**What you are asked to do**
Exact reproduction is required for the lines below starting at the line with "This screenshot has height=812, width=1512." and ending at the line with "You are a computer-use", both included. No other lines, and no pictures.

**Saved data entries**
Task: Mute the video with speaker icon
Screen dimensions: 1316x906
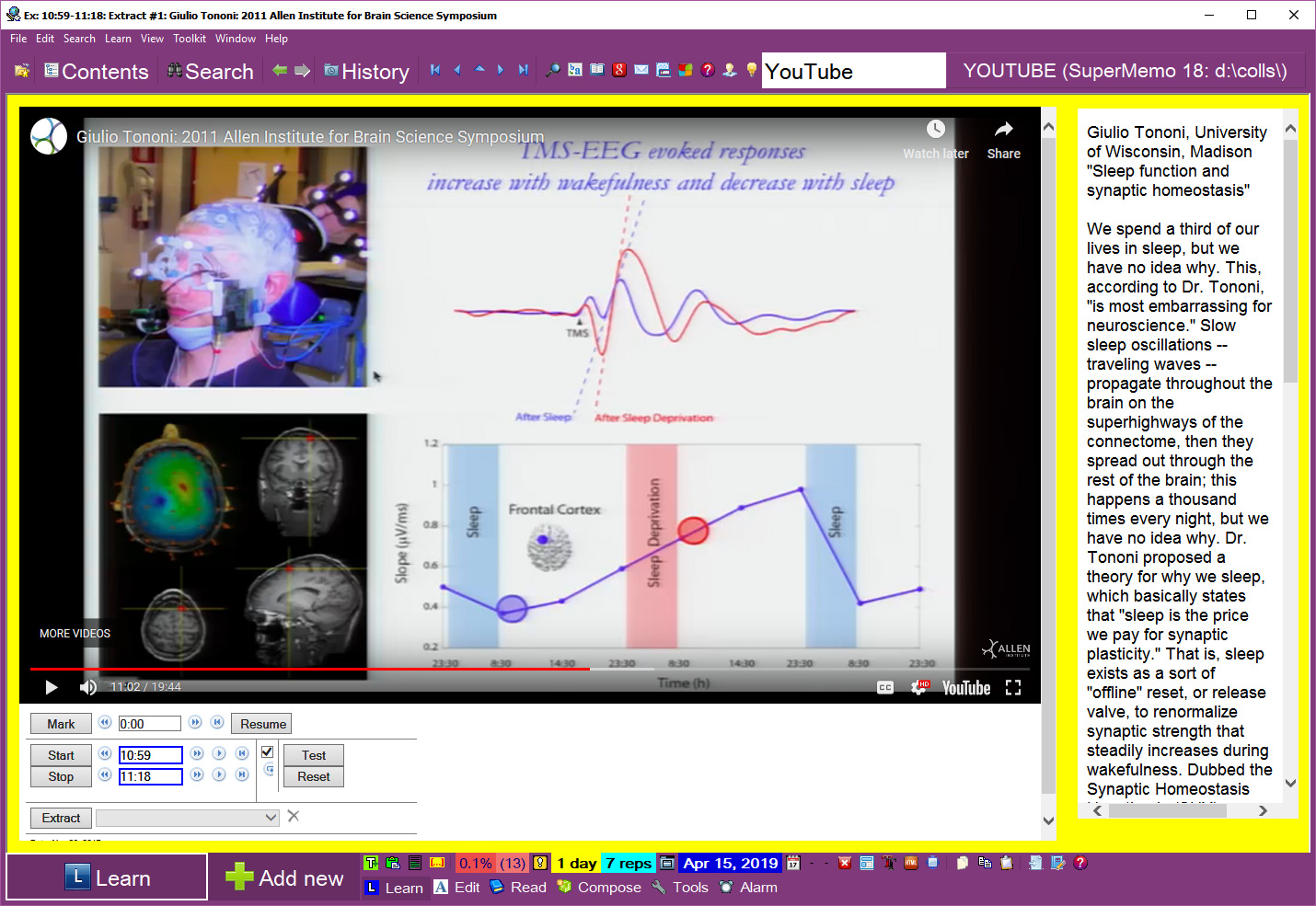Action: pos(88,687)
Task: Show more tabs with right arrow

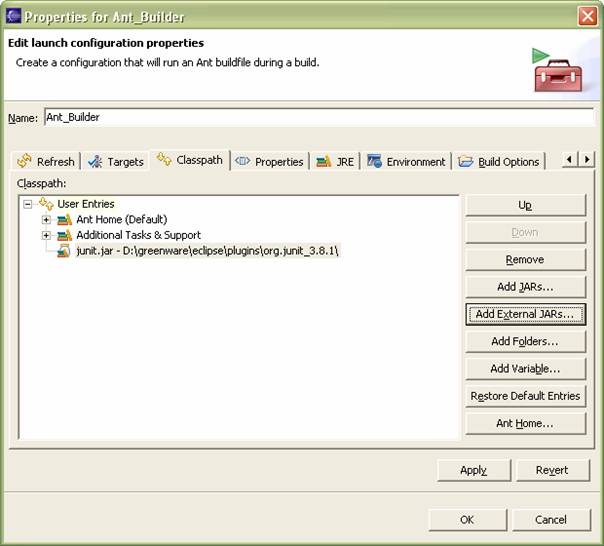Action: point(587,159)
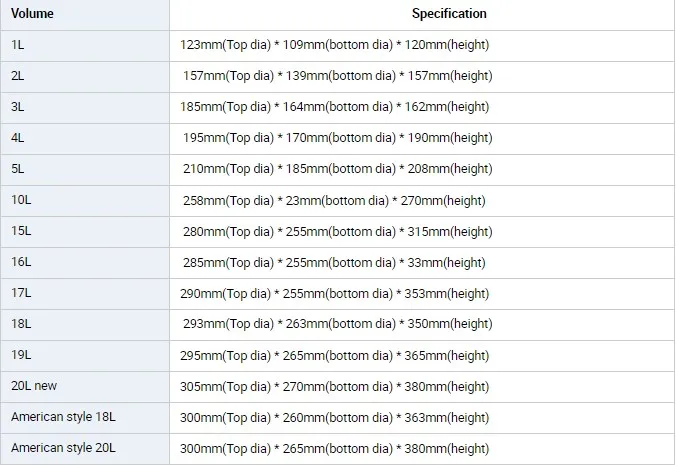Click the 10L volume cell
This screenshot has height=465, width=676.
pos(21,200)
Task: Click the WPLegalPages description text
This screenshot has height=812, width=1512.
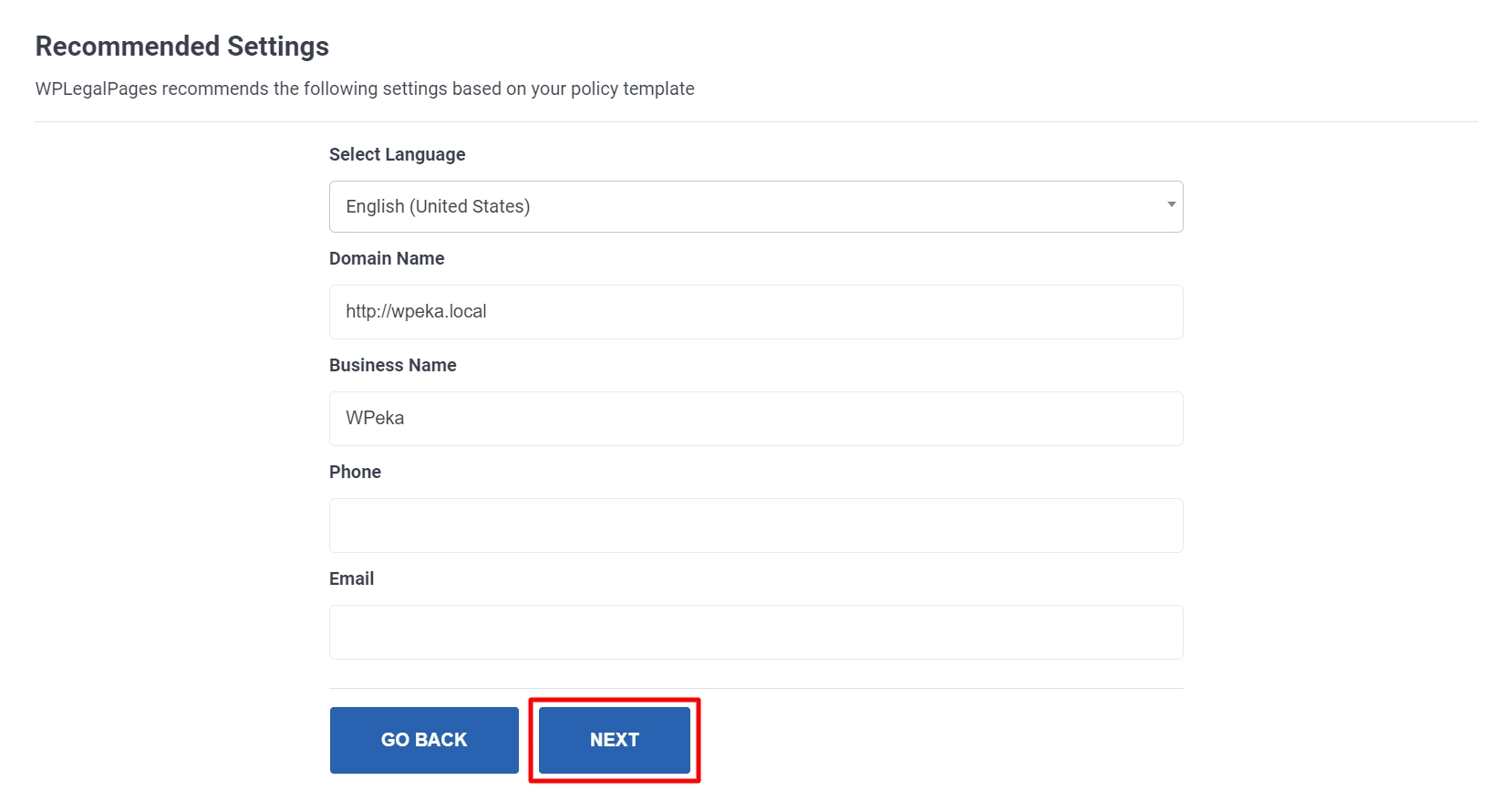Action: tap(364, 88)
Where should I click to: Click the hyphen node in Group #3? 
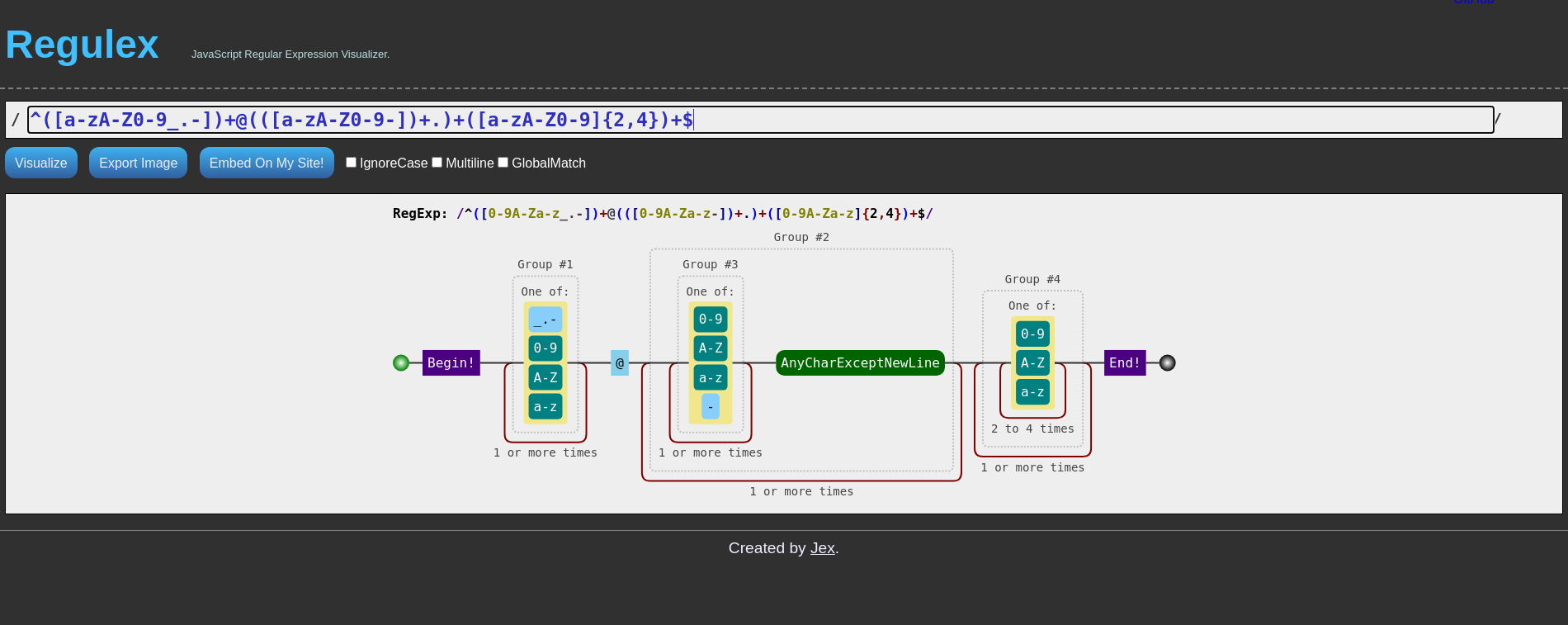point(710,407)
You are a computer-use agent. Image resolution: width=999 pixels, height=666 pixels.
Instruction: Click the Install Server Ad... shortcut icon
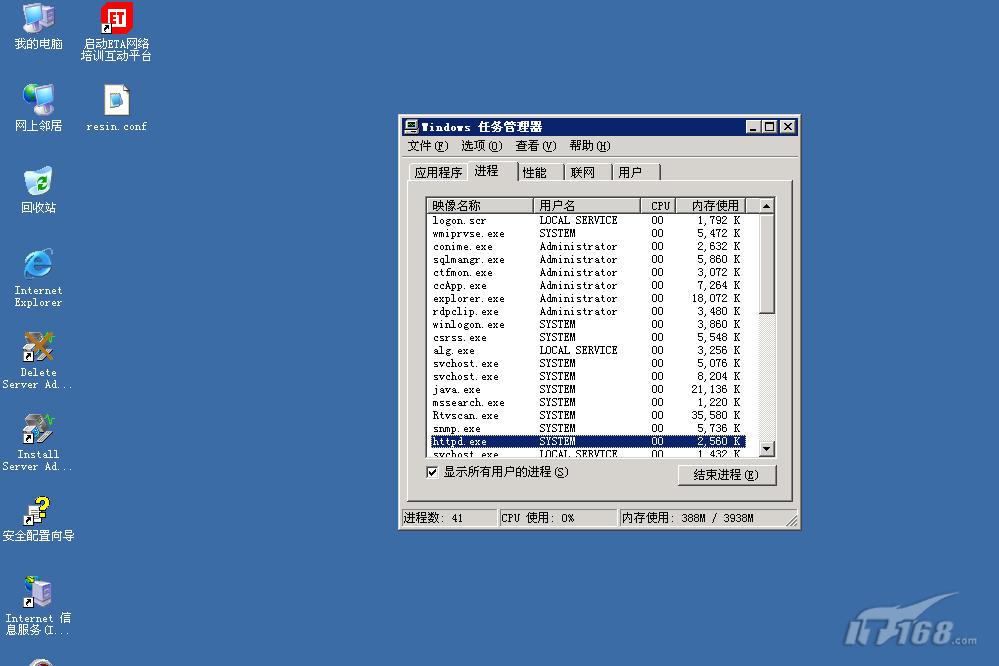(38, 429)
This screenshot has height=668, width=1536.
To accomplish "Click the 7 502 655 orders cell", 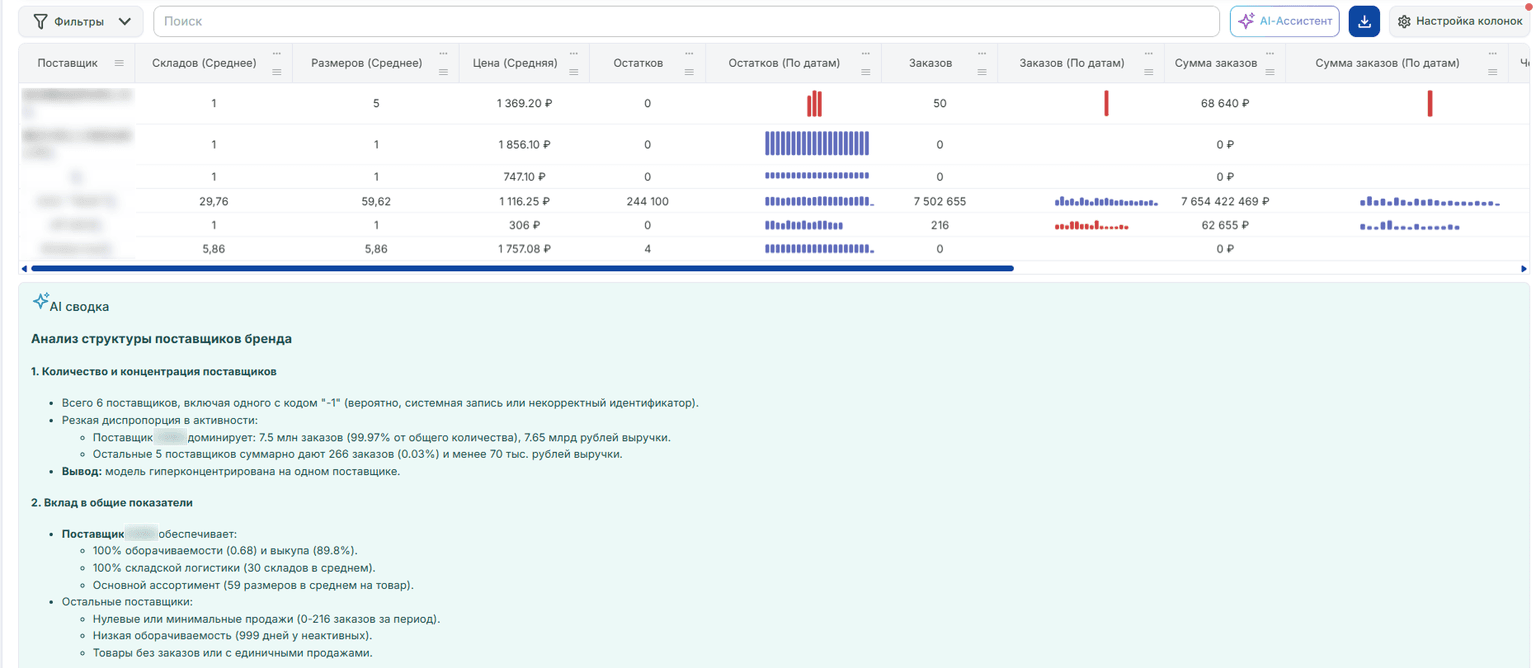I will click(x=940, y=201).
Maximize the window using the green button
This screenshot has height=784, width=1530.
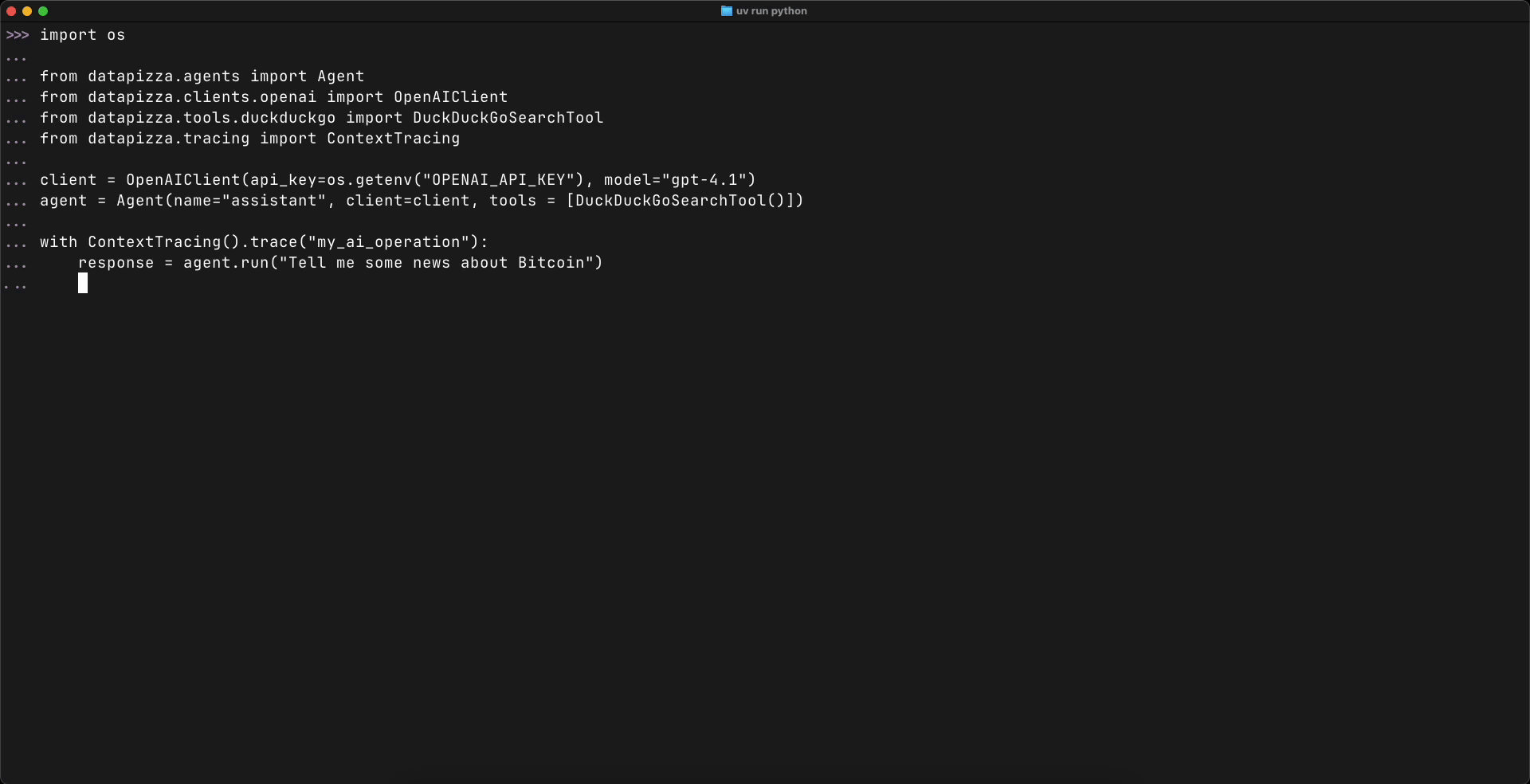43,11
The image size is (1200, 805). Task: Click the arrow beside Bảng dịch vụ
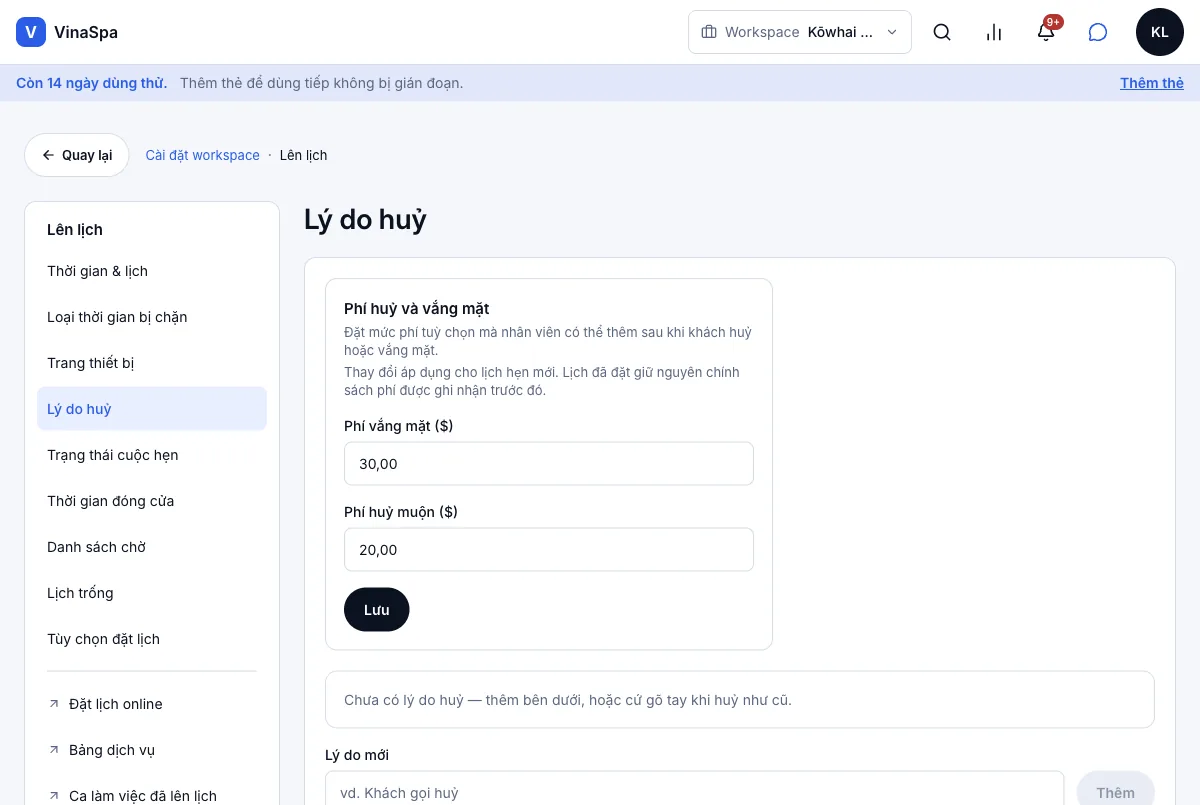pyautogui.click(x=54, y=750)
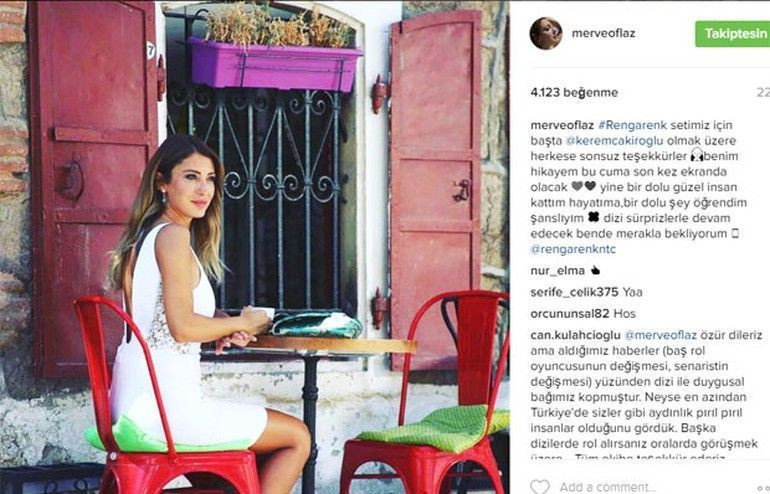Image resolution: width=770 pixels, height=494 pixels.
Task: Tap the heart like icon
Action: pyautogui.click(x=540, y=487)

**Finished task**
This screenshot has height=812, width=1512.
Action: tap(364, 88)
Where should I click to: Click the hyphen node in Group #3? 
point(710,407)
You are a computer-use agent. Image resolution: width=999 pixels, height=666 pixels.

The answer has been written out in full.